- Born: Evelyn Rose Napier 13 December 1902 Lucknow, India
- Died: 22 August 1952 (aged 49) Nakuru, Kenya
- Occupations: Botanist, curator
- Relatives: Robert Napier, 1st Baron Napier of Magdala (grandfather)

= Evelyn Napier Molony =

British botanist

Evelyn Rose Napier Molony (13 December 1902 – 22 August 1952) was a British botanist and curator born in India and based in Kenya. She was the botanist at the Coryndon Memorial Museum in Nairobi from 1930 to 1934.

==Early life and education==

Napier was born in Lucknow, the daughter of Lord Edward Herbert Scott (afterwards 4th Baron Napier of Magdala) and Florence Martha Perceval, Lady Napier. Her father was a civil engineer employed by the Indian State Railways, and one of the younger sons of Robert Napier, 1st Baron Napier of Magdala. Her only brother became the 5th Baron Napier of Magdala. She moved to Kenya with her family in 1922. She trained at the Royal Botanical Gardens at Kew for three months in 1930, when the East African Natural History Society hired her to organize an herbarium in Nairobi.

==Career==
Napier was a botanical illustrator and collector. As the botanist on staff at the Coryndon Memorial Museum in Nairobi, Napier started, built and organized the museum's collection of East African specimens, and contributed specimens to the Kew Herbarium. Napier also illustrated publications by others, including Gardening in East Africa (1934), edited by Arthur John Jex-Blake. In 1934 she gave lectures with lantern slides about her work to women's groups, while visiting England.

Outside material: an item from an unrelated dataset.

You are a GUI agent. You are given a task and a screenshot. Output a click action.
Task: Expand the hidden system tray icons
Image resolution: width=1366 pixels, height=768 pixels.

After marriage, Molony lived on a farm near Nakuru, and continued collecting plants for the Corydon herbarium.
==Personal life and legacy==
Napier married Desmond Walter Molony in 1935. They had two children, Martin and Merrial. She died from cancer in 1952, at the age of 49. Her husband remarried in 1954. Dicleptera napierae and Bidens napierae are two of the East African flower species named in her honor. In the 1950s, the botanical specimens at the Coryndon were consolidated with those of the Amani Herbarium to form the East African Herbarium, "the largest Herbarium collection in tropical Africa". In 1996, a specimen of Grevea eggelingii that she collected in 1934 was considered in a taxonomic re-evaluation of the species. In 2010, specimens of Solanum polhillii that she collected in the 1930s were included in a study of environmental change in Kenya.